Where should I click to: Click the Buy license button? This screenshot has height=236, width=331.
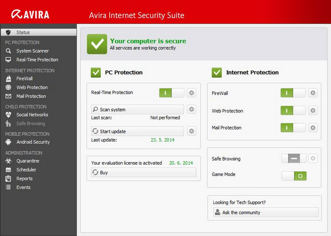[143, 172]
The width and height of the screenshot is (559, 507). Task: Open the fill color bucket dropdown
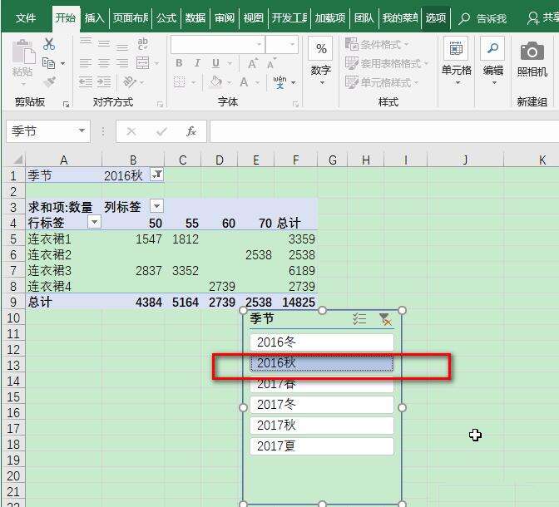230,82
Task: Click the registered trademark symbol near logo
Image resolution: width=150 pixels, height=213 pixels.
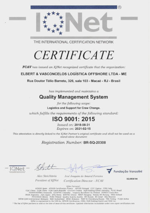Action: tap(119, 7)
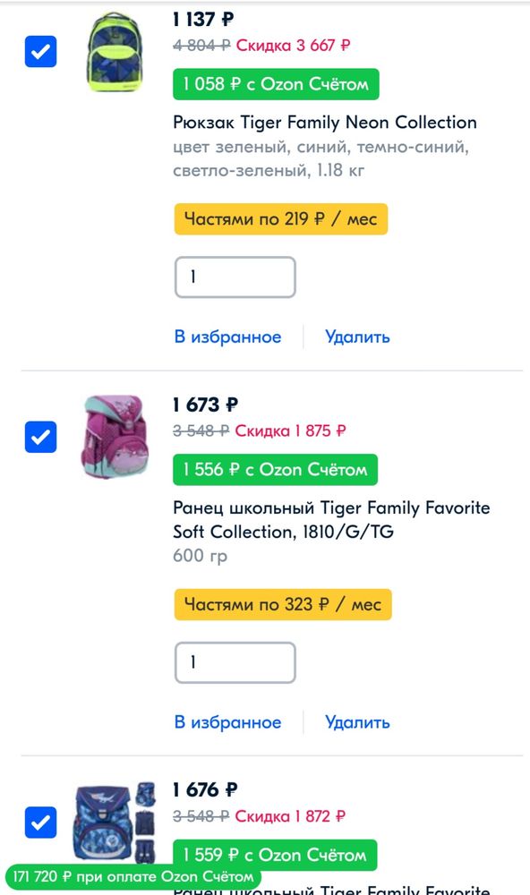530x895 pixels.
Task: Remove the Neon Collection backpack from cart
Action: pos(356,337)
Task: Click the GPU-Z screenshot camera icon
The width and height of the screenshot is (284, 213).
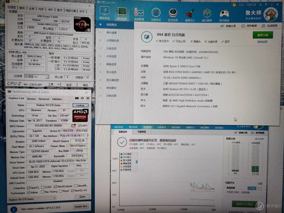Action: point(77,98)
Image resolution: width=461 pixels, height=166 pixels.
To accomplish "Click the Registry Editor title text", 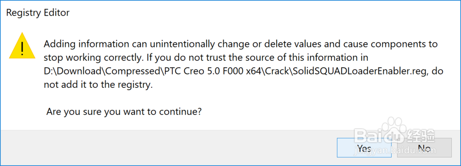I will [x=38, y=13].
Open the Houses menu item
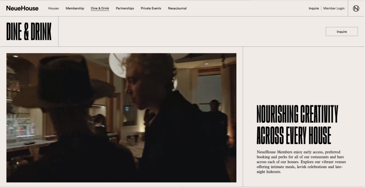This screenshot has width=365, height=188. coord(53,8)
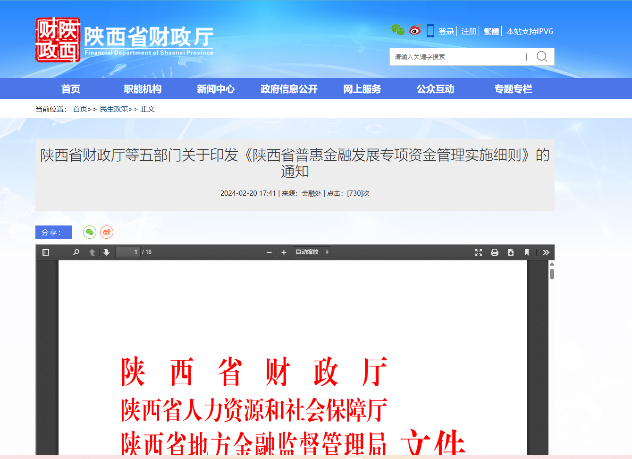Toggle the PDF sidebar panel
Image resolution: width=632 pixels, height=459 pixels.
pos(45,252)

────────────────

Task requirements:
With all pictures removed, reproduce the lines from the top of the entries above through the line containing "Task: Click the registered", exactly as written.

Task result:
Where should I click to: Click the Buy license button? This screenshot has height=236, width=331.
[143, 172]
The width and height of the screenshot is (559, 507). Task: Open the fill color bucket dropdown
230,82
Task: Click the registered trademark symbol near logo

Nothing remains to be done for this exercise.